Actualmente cinco bodegas elaboran en torno a 300 hectáreas de viñedo controlado por la Asociación de Viticultores y Elaboradores de Vino de la Sierra de Salamanca:

  • Bodega Antonio Aparicio en Sotoserrano
  • Bodega Cooperativa San Esteban en San Esteban de la Sierra
  • Bodega Valdeáguila en Garcibuey
  • Cooperativa San Bartolomé en Molinillo
  • Viñas Del Cámbrico en Villanueva del Conde
  • Viñedos Rochal en Santibañez de la Sierra

El esfuerzo y tesón de estos viticultores ha dado lugar a que la Consejería de Agricultura y Ganadería haya aprobado la creación de la Marca Vino de Calidad “Sierra de Salamanca” para vinos blancos, rosados y tintos elaborados en estas tierras.
Esta nueva figura de calidad amparará los vinos elaborados con uva blanca de las variedades Palomino, Moscatel de Grano Menudo y Viura, y las de uva tinta Rufete, Garnacha Tinta y Tempranillo.




Los caldos amparados por “Sierra de Salamanca” tienen que ser

  • Blanco: elaborado con las variedades Palomino, Moscatel de Grano Menudo y Viura
  • Rosado: elaborado con, al menos, un 70 % de variedades tintas.
  • Tinto: elaborado con las variedades Rufete, Garnacha Tinta y Tempranillo.

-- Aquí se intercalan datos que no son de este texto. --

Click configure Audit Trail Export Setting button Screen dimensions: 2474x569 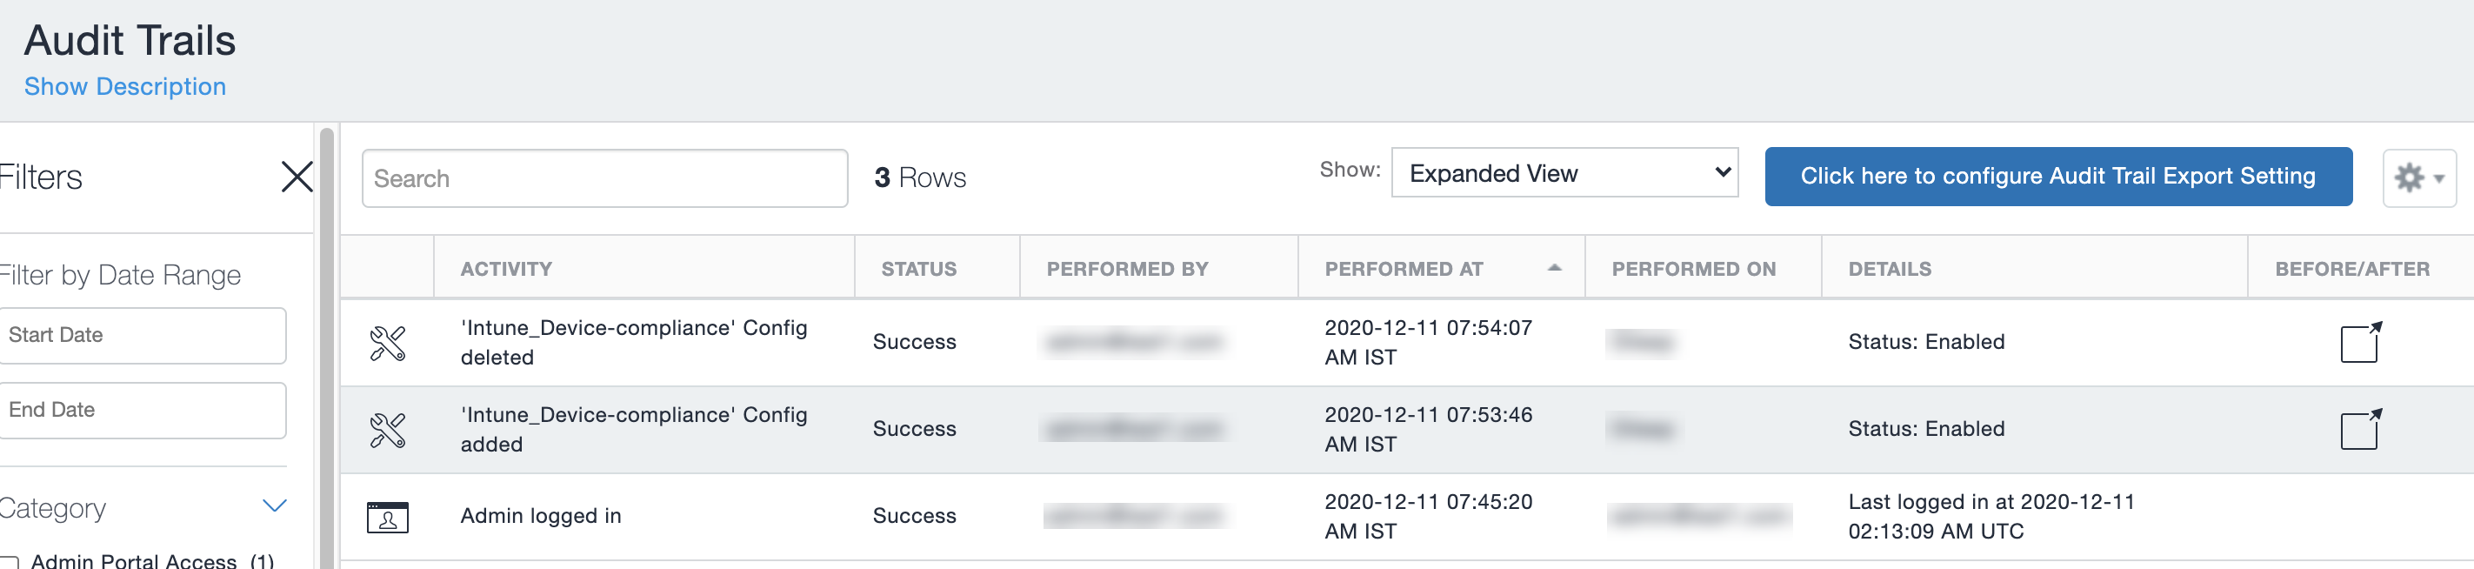click(2057, 176)
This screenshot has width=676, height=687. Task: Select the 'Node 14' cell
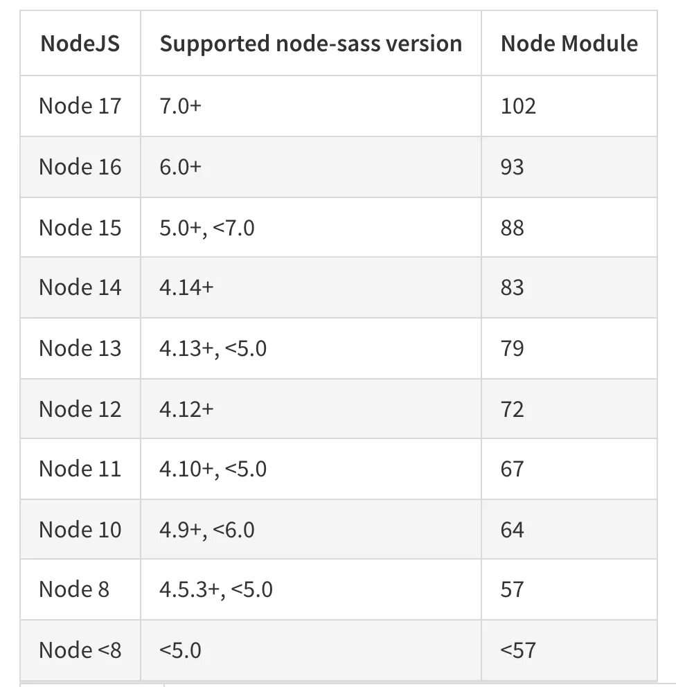[x=80, y=287]
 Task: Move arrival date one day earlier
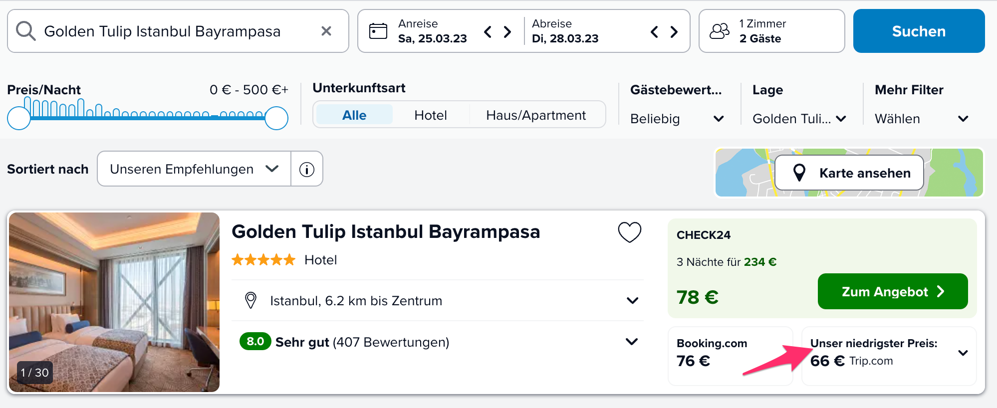click(488, 32)
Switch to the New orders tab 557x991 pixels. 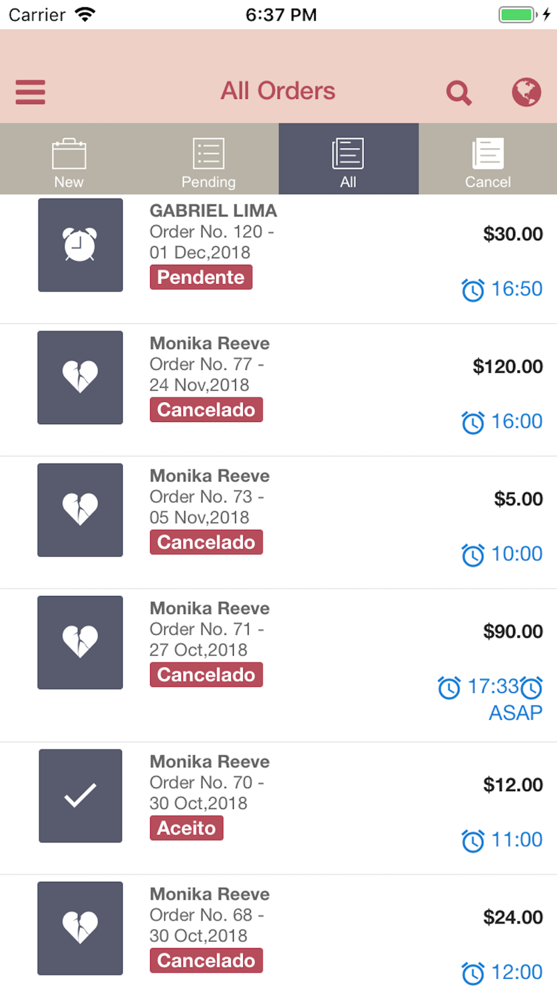(x=69, y=159)
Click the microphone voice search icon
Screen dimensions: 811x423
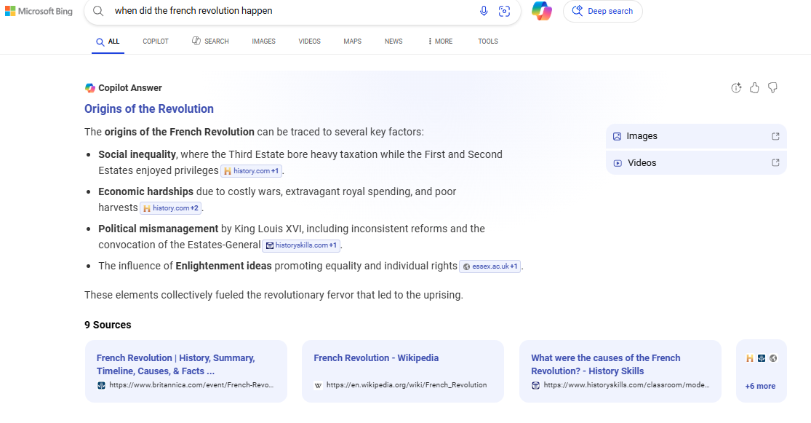484,11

Las localidades amparadas por este vino de calidad son Cepeda, Cristóbal, El Cerro, El Tornadizo, Garcibuey, Herguijuela de la Sierra, Lagunilla, Las Casas del Conde, Los Santos, Madroñal, Miranda del Castañar, Mogarraz, Molinillo, Monforte de la Sierra, Montemayor del Río, Pinedas, San Esteban de la Sierra, San Martín del Castañar, San Miguel de Valero, Santibáñez de la Sierra, Sequeros, Sotoserrano, Valdefuentes de Sangusín, Valdelageve, Valero y Villanueva del Conde.

En cuanto a las frutas que decir de las sabrosas fresas cuyo cultivo tuvo relevante importancia en Linares de Riofrío, de la calidad de la cereza de la Sierra de Francia que le ha llevado a que, inevitablemente, se le concediera en el año 2007 la identificación de Marca de Garantía por la Junta de Castilla y León o de las deliciosas ciruelas de Pinedas.

Y si en primavera las Sierras huelen a fruta fresca en otoño huelen a castañas porque todo el Sur de Salamanca es tierra de castaños muy apreciados por los hogareños porque su fruto además de servir para el consumo propio bien crudas, cocidas o asadas y la elaboración de carnes (cremas de castañas para acompañarlas) o postres (flan de castañas o castañas en almíbar) también ha servido y sirve de alimento al ganado (cerdos, caballos, cabras…) y de materia prima para los artesanos del mismo ( mobiliario y cestería).

Terminamos este repaso por la gastronomía y los productos agro-alimentarios que nos ofrecen nuestras Sierras con el turrón de La Alberca elaborado de forma artesanal. Su receta, heredada generación tras generación, es muy sencilla y natural, sin aditivos ni colorantes propios de los turrones industriales, basándose únicamente en la mezcla de miel cosechada en nuestras tierras, clara de huevo y azúcar a la que se añaden almendras u otros frutos secos como nueces o cacahuetes.